§ **CONSIGNES**:
A. Comment traduire en anglais cette phrase du texte sur les 35 heures : « Toutes les organisations, au premier rang desquelles les entreprises, en ont été affectées. » ?
B. Les affirmations suivantes concordent-elles avec le texte sur les 35 heures ? Pour chacune, répondez par oui ou par non en citant les mots du texte qui tranchent. (i) La masse salariale a progressé de 30 % entre 2002 et 2012. (ii) Les 35 heures ont rendu la France plus attractive pour les investisseurs étrangers. (iii) Les 35 heures ont entraîné une baisse de la compétitivité des entreprises.
C. Pouvez-vous prolonger le texte sur les 35 heures en reprenant juste après l'énumération qui le termine ?

§ **TEXTE**:
========================

Et il ajoutait ensuite : « Au titre des impacts majeurs de la RTT, il faut également souligner une augmentation sans précédent de la masse salariale ces dernières années – + 30 % entre 2002 et 2012 –, ce qui a majoré fortement le coût du travail dans le secteur public ».
Les 35 heures ont détruit des emplois
Mais la mise en place de la semaine de 35 heures travaillées n’a pas eu que des effets délétères à l’hôpital. Toutes les organisations, au premier rang desquelles les entreprises, en ont été affectées.
Pêle-mêle, les 35 heures ont eu pour conséquences :
• l’augmentation du coût de la main d’œuvre ;
• une désorganisation des entreprises qui ont dû se réorganiser, avec les coûts afférents ;
• une baisse de la compétitivité des entreprises ;
• une moindre attractivité de la France aux yeux des investisseurs étrangers.

========================

§ **DONNÉES ENREGISTRÉES**:
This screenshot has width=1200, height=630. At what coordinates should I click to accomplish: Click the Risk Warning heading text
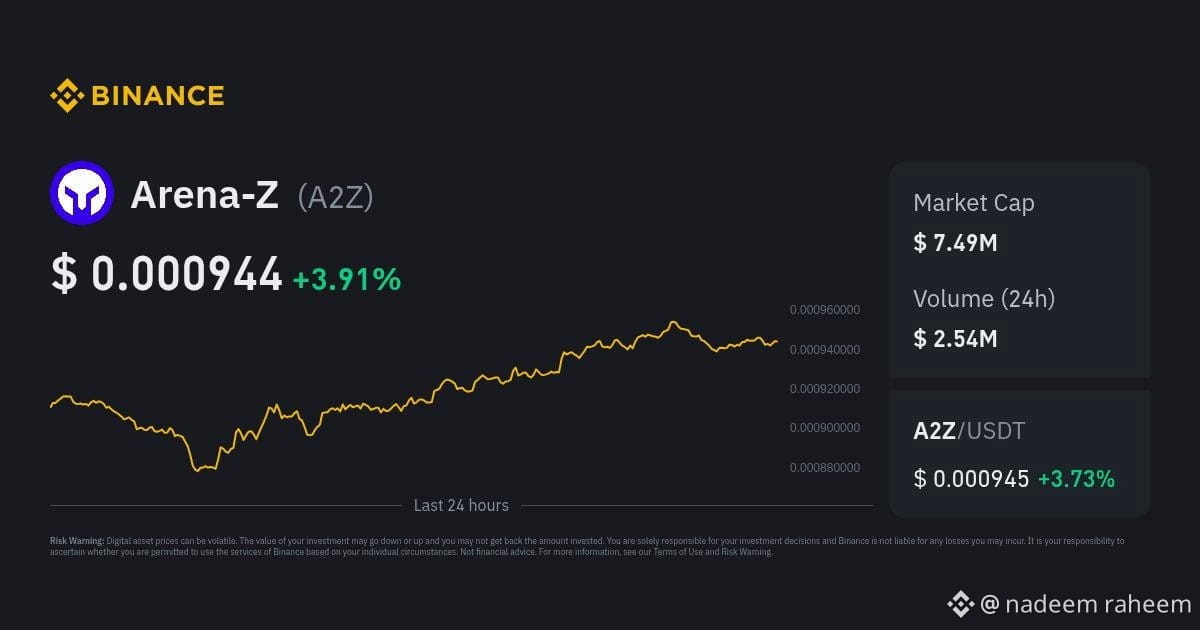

========================

§ **RÉSULTATS ATTENDUS**:
A. All organizations, first and foremost businesses, were affected by it.

B.
(i) Oui : « + 30 % entre 2002 et 2012 ».
(ii) Non : « une moindre attractivité de la France aux yeux des investisseurs étrangers ».
(iii) Oui : « une baisse de la compétitivité des entreprises ».

C.
Surtout, si l’on suit Christian Gianella[[Christian Gianella, « Les trente-cinq heures : un réexamen des effets sur l’emploi », in Économie et Prévision, n°175-176, 2006.]], économiste à l’OCDE, le bilan réel des lois Aubry est la destruction d’emplois, à cause du coût du financement des allègements de charges et des effets de l’augmentation du Smic horaire.
Durée réelle et durée légale
Pourtant, si l’on se fie aux chiffres officiels fournis par l’institut de statistiques européen Eurostat, le nombre d’heures travaillées par semaine des personnes ayant un emploi à plein temps en France est de 40,4 en moyenne. Largement plus que les 35 heures légales, et pas tellement moins que la moyenne européenne qui est à 41,2 heures.
De ces chiffres, il est aisé de conclure que les 35 heures ne sont finalement pas un problème et qu’il est inutile de remettre à tout bout de champ cette question sur la table. C’est d’ailleurs ce que pense le Medef dont le vice-président Jean-François Pilliard déclarait en 2014 : « Nous considérons que rouvrir le débat sur la réduction du temps de travail serait absurde. Vouloir passer de 35 heures à 39 heures serait faire la même erreur [que la réduction du temps de travail] en sens contraire ».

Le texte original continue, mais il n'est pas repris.